Published on Sunday, July 16, 2017
Growing up in a suburb of Los Angeles, Debbie Crocker never imagined she’d end up a farmer in Oregon. On the other hand, her husband, Collin, never left the family farm he grew up on.
“Literally, from day one, I never thought about doing anything else.” He says, standing in the farm office surrounded by his family.
About 30 years ago, shortly after the couple was married, Collin’s dad, Lanny, was ready to take a break. All his life he’d worked hard along with his brother, and was ready for a change of pace. He built a sailboat and left for the summer.
“That generation, Lanny and his brother, made the farm what it is.” Debbie explains. “They worked super hard at getting it going and then when Collin got old enough, Lanny was just exhausted.”
As newlyweds and young parents, Debbie and Collin also took on farming. “You know, we basically ran things. We were only in our twenties. Back then you didn't have cell phone service. It wasn't like you could call dad and see how things were going or get help with stuff. We were on our own.” Debbie continues.

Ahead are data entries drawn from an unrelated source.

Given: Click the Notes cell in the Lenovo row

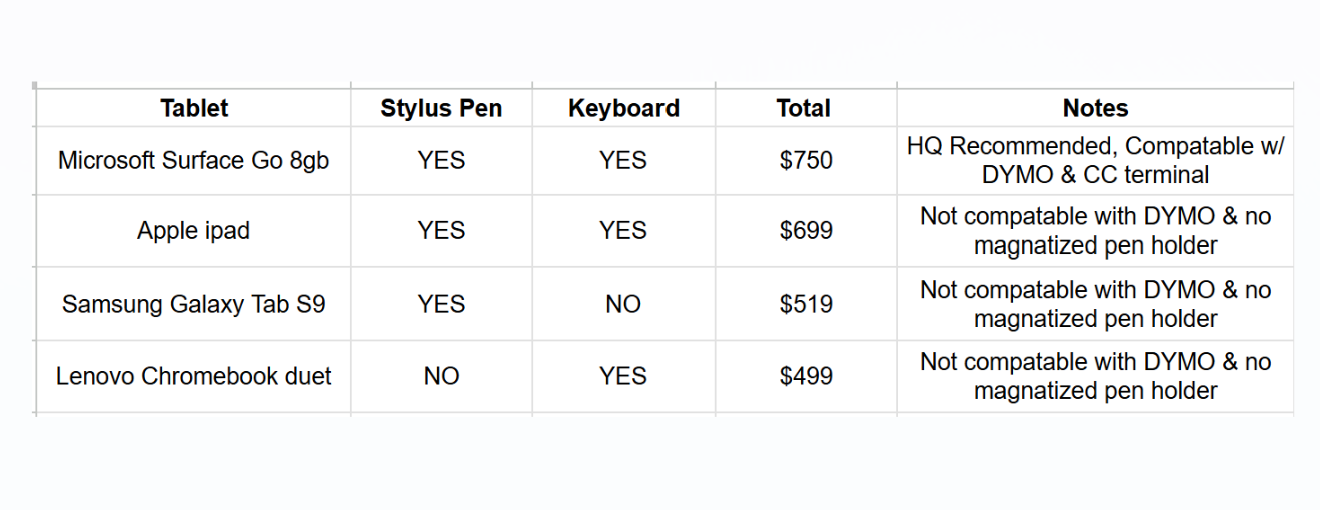Looking at the screenshot, I should 1095,376.
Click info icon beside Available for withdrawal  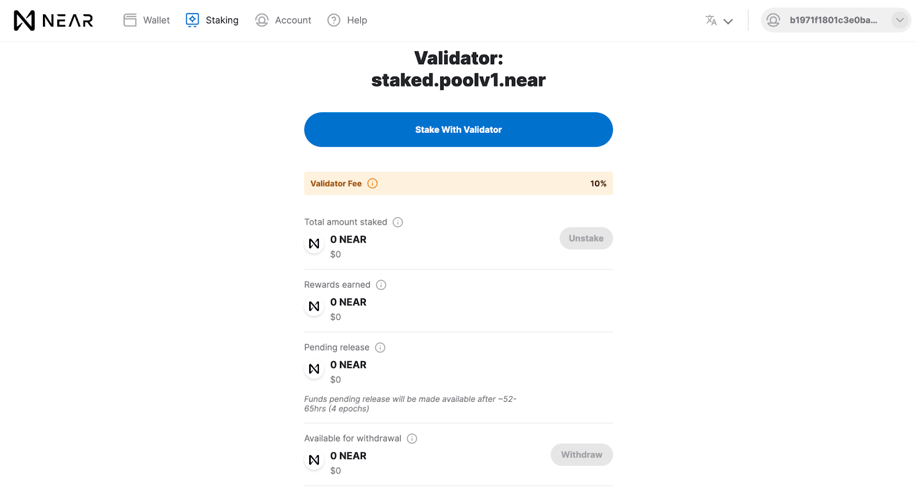coord(412,438)
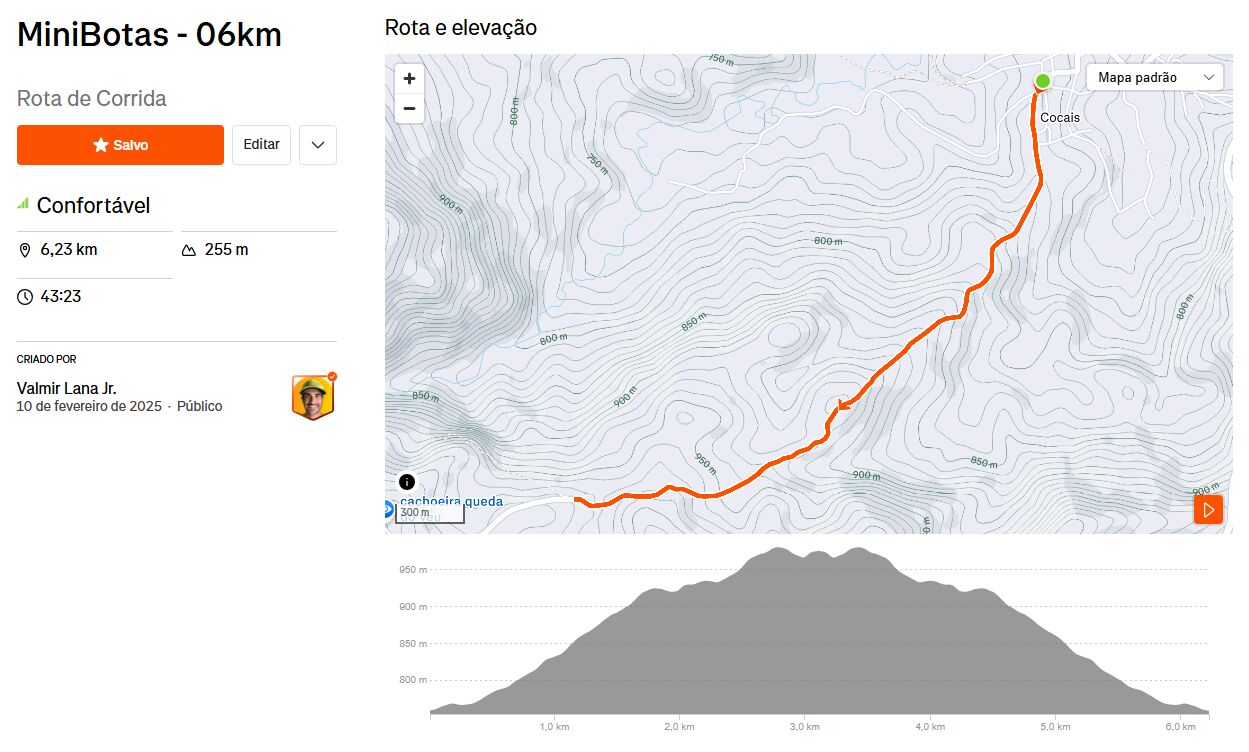Zoom out on the route map
This screenshot has height=752, width=1249.
[409, 108]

The early years were hard. Raising a growing family on a limited amount of acres took sacrifice and innovation. Finding financing as young farmers was a struggle. But, by working as a team, the Crockers have grown the farm. Debbie smiles, “We've had to adapt over the years to what works. You get through it. You have to keep going. That is just the way it is.”
The farm has transitioned away from the row crops that were hard on their Oregon soils and diversified over the years. As their three children got older, Debbie went back to college at Oregon State. “I had the three kids and I thought it would help if I maybe had a degree in business to help out on the farm more because I'd quit school when I got married.” Debbie recalls.
“It took me four or five years to finish those four terms, but it was great. I'm really glad I did it.” She says. Through college, Debbie realized the importance of speaking up and dispelling the myths about agriculture she heard. Now she’s not only involved in the farming operation, but serves with organizations like Oregon Agri-Women to help empower others to share their stories.
Today, their diverse operation includes grass seed, sugar beet seed, pumpkin seed, mint and hazelnuts. The crops they grow can be found all around the country. Most of their grass seed makes its way to the east coast for lawns. The sugar beets that start off on the Crocker’s farm get sent to states like North Dakota for other farmers to grow. Mint harvested in Oregon is processed to flavor chewing gum and toothpaste.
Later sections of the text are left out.